## The input:
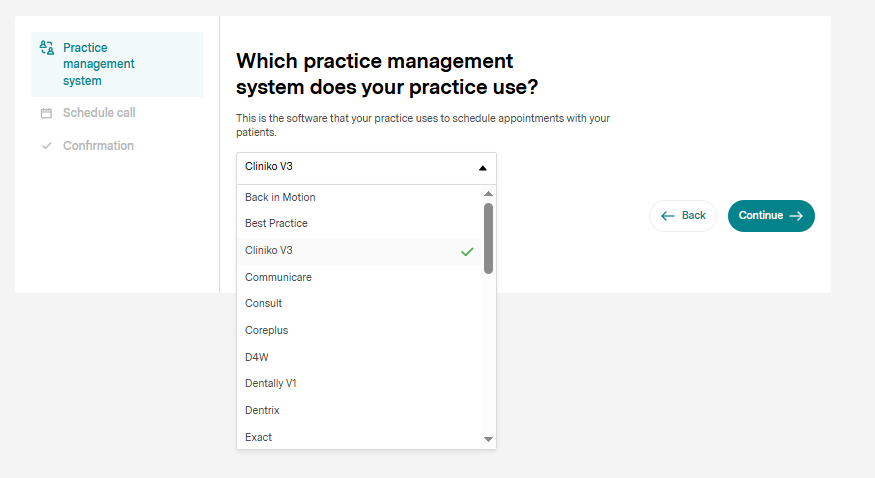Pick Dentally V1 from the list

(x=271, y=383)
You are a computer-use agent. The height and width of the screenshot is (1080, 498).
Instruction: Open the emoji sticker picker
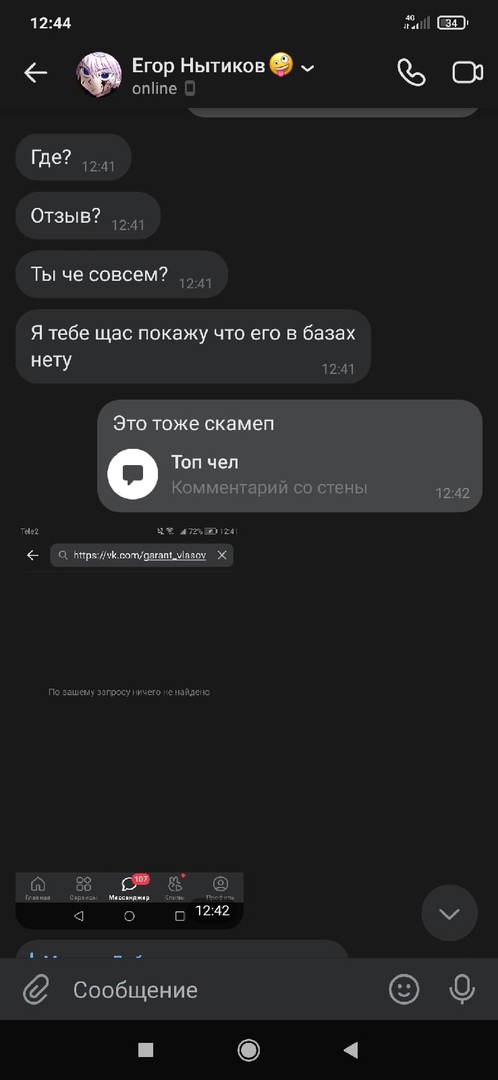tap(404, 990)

...

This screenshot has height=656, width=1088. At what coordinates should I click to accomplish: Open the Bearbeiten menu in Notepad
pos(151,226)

==

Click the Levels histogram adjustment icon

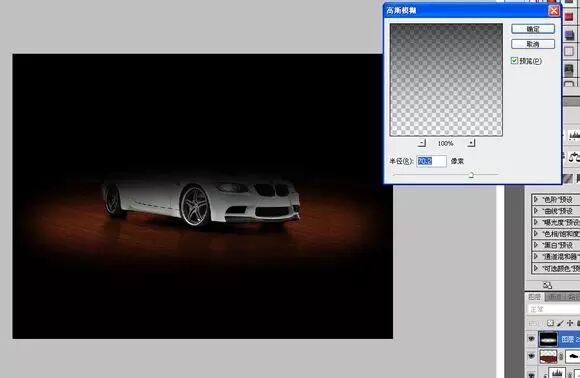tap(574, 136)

## To do:
Rewrite the lines starting with the line that contains "This screenshot has" and going on through the line that contains "pos(151,226)", requests included. Raise every coordinate in the answers by 76.

## Completed exercise:
This screenshot has height=656, width=1088. At what coordinates should I click to accomplish: Open the Bearbeiten menu in Notepad
pos(227,302)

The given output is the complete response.